Convert the rows below into a JSON list of strings, one string for each line, leaving out blank lines.

##### RECORD EXCERPTS #####

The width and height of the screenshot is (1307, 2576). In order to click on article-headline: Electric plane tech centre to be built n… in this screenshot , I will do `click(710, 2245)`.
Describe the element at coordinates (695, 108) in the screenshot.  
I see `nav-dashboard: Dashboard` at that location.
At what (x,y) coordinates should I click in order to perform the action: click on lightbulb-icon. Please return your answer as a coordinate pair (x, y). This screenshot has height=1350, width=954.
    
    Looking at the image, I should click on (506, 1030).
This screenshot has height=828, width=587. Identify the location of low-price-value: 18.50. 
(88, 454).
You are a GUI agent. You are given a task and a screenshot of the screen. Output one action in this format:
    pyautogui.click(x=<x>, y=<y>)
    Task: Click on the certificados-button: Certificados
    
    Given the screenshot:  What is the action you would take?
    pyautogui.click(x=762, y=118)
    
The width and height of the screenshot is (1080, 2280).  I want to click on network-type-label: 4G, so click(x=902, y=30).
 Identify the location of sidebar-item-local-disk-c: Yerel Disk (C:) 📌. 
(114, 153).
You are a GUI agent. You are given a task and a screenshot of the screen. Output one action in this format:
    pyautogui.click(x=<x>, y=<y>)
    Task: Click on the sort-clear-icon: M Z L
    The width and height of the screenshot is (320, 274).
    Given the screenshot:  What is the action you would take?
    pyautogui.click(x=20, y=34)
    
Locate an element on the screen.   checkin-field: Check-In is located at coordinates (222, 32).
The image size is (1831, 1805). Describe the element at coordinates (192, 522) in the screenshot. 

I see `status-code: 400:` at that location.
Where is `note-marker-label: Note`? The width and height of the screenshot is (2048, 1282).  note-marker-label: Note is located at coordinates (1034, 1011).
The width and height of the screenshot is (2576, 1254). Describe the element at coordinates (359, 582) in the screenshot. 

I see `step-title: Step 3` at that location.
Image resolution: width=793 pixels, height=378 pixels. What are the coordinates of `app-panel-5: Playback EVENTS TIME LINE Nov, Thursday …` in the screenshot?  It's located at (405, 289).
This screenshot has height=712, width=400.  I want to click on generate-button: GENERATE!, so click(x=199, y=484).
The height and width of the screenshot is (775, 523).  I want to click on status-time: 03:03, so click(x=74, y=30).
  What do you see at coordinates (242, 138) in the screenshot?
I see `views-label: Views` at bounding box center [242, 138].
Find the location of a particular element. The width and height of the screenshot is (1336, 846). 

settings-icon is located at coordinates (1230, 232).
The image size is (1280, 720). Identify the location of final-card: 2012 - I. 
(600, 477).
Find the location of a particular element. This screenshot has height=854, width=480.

#####

• [RESPONSE BELOW]
[
  "The width and height of the screenshot is (1307, 2576). In order to click on article-headline: Electric plane tech centre to be built n… in this screenshot , I will do `click(710, 2245)`.",
  "Describe the element at coordinates (695, 108) in the screenshot.  ",
  "I see `nav-dashboard: Dashboard` at that location.",
  "At what (x,y) coordinates should I click in order to perform the action: click on lightbulb-icon. Please return your answer as a coordinate pair (x, y). This screenshot has height=1350, width=954.",
  "    Looking at the image, I should click on (506, 1030).",
  "This screenshot has height=828, width=587. Identify the location of low-price-value: 18.50. ",
  "(88, 454).",
  "You are a GUI agent. You are given a task and a screenshot of the screen. Output one action in this format:",
  "    pyautogui.click(x=<x>, y=<y>)",
  "    Task: Click on the certificados-button: Certificados",
  "    Given the screenshot:  What is the action you would take?",
  "    pyautogui.click(x=762, y=118)",
  "The width and height of the screenshot is (1080, 2280).  I want to click on network-type-label: 4G, so click(x=902, y=30).",
  " Identify the location of sidebar-item-local-disk-c: Yerel Disk (C:) 📌. ",
  "(114, 153).",
  "You are a GUI agent. You are given a task and a screenshot of the screen. Output one action in this format:",
  "    pyautogui.click(x=<x>, y=<y>)",
  "    Task: Click on the sort-clear-icon: M Z L",
  "    The width and height of the screenshot is (320, 274).",
  "    Given the screenshot:  What is the action you would take?",
  "    pyautogui.click(x=20, y=34)",
  "Locate an element on the screen.   checkin-field: Check-In is located at coordinates (222, 32).",
  "The image size is (1831, 1805). Describe the element at coordinates (192, 522) in the screenshot. ",
  "I see `status-code: 400:` at that location.",
  "Where is `note-marker-label: Note`? The width and height of the screenshot is (2048, 1282).  note-marker-label: Note is located at coordinates (1034, 1011).",
  "The width and height of the screenshot is (2576, 1254). Describe the element at coordinates (359, 582) in the screenshot. ",
  "I see `step-title: Step 3` at that location.",
  "Image resolution: width=793 pixels, height=378 pixels. What are the coordinates of `app-panel-5: Playback EVENTS TIME LINE Nov, Thursday …` in the screenshot?  It's located at (405, 289).",
  "This screenshot has height=712, width=400.  I want to click on generate-button: GENERATE!, so click(x=199, y=484).",
  "The height and width of the screenshot is (775, 523).  I want to click on status-time: 03:03, so click(x=74, y=30).",
  "  What do you see at coordinates (242, 138) in the screenshot?",
  "I see `views-label: Views` at bounding box center [242, 138].",
  "Find the location of a particular element. The width and height of the screenshot is (1336, 846). ",
  "settings-icon is located at coordinates (1230, 232).",
  "The image size is (1280, 720). Identify the location of final-card: 2012 - I. ",
  "(600, 477).",
  "Find the location of a particular element. This screenshot has height=854, width=480."
]